(TEXTE)
========
L'acte précise que l'époux de la défunte, Nicolas Dubois, est absent. Pourtant on voit bien sa signature au bas de l'acte, même s'il n'est pas cité comme témoin dans le texte. Il faut sans doute en déduire que, prévenu du décès de son épouse, il s'est déplacé pour assister à son inhumation, qui à eu lieu deux jours après le décès. Mais il n'était clairement pas présent au domicile conjugal au moment où son épouse est morte.
On comprend mieux la formulation de cet acte lorsque on retrouve la trace de Nicolas Dubois à Chaumontel.
Contrairement à Fleurines, Chaumontel n'est pas dans l'Oise, mais dans la Val d'Oise même si les deux localités ne sont distantes que d'une trentaine de kilomètres. Voici l'acte où il est question de Nicolas Dubois :
Aujourd'hui deuxième jour d'avril 1782 à été par moi
soussigné baptisé un fils, né de ce jour ?? d'elisabeth
pincemaille et des œuvres de nicolas dubois carrier en grès
ledit dubois originaire de fleurines, vivant depuis environ dix huit
mois dans cette paroisse avec ladite mère de l'enfant lequel
a été nommé rose augustin par mr augustin boullet
cuisinier de mr Bouillard de Bertinval, assisté de
rose marguerite lamar gouvernante dans la même maison
tous de cette paroisse qui ont signé avec nous présence des
soussignés
Le curé n'utilise pas en rédigeant cet acte la formule habituelle, "né du légitime mariage de..." mais mentionne les "œuvres de nicolas dubois" ce qui indique clairement que si les géniteurs du nouveau né ne sont pas mariés, ils ne font pas mystère de leur relation.
========
(DONNÉES)

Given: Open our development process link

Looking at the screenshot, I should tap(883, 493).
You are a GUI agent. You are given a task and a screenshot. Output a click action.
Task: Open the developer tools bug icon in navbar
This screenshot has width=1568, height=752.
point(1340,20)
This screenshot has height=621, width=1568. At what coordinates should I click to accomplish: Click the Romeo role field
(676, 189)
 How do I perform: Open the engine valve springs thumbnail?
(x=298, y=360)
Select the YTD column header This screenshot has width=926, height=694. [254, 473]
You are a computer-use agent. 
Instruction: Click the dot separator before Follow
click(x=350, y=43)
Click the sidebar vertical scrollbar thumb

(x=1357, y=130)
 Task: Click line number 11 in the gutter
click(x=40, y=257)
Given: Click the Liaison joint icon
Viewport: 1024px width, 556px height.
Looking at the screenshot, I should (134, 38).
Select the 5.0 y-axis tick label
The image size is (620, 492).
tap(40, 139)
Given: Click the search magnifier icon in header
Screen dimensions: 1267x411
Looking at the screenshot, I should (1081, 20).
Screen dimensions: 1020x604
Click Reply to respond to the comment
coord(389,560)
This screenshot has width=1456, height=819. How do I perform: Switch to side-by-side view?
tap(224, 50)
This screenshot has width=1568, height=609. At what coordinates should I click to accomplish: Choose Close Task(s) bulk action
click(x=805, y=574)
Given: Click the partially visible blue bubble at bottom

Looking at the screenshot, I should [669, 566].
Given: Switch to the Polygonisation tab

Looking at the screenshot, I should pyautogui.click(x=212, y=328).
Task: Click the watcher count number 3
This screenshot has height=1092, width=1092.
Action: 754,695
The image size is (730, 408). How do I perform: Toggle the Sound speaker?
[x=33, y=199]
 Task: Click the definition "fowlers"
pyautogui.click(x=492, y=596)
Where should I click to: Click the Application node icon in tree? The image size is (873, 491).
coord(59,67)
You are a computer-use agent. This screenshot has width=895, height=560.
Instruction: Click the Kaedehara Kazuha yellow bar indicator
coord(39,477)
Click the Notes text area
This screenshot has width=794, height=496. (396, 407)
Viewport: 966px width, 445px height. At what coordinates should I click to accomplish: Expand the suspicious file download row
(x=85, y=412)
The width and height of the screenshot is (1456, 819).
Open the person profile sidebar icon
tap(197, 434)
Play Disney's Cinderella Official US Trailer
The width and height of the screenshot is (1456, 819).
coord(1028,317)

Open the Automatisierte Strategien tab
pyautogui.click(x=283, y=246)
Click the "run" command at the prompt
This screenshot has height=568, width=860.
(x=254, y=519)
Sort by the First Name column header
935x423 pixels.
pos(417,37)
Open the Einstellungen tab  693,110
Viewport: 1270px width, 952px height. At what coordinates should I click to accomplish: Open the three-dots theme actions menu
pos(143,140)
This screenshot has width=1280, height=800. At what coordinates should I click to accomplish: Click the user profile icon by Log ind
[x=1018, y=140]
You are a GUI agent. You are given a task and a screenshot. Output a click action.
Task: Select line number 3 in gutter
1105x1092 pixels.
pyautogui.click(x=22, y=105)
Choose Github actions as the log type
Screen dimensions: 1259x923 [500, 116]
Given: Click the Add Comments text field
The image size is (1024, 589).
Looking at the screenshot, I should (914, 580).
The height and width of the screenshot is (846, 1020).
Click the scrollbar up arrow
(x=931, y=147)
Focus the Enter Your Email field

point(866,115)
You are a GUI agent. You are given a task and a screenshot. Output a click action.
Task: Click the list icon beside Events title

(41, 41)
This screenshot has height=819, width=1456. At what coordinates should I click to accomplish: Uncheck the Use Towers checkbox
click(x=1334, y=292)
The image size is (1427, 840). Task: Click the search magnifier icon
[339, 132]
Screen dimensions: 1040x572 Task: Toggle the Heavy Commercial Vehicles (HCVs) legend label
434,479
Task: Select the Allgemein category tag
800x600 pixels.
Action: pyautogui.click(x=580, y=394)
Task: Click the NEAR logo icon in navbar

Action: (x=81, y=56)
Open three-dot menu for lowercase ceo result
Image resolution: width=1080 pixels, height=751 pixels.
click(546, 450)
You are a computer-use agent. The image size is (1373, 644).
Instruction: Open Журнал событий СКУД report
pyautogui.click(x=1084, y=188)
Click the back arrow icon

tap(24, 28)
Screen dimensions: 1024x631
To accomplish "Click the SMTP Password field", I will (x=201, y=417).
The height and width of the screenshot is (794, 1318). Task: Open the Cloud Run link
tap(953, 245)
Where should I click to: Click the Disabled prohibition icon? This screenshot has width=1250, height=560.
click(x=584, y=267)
========
(CONSIGNE)
Recopiez mot pour mot le passage du texte sur Nicolas Dubois qui va de « L'acte précise que » à « épouse est morte. ». Les lignes forment un matériau indépendant du texte.

(RÉPONSE)
L'acte précise que l'époux de la défunte, Nicolas Dubois, est absent. Pourtant on voit bien sa signature au bas de l'acte, même s'il n'est pas cité comme témoin dans le texte. Il faut sans doute en déduire que, prévenu du décès de son épouse, il s'est déplacé pour assister à son inhumation, qui à eu lieu deux jours après le décès. Mais il n'était clairement pas présent au domicile conjugal au moment où son épouse est morte.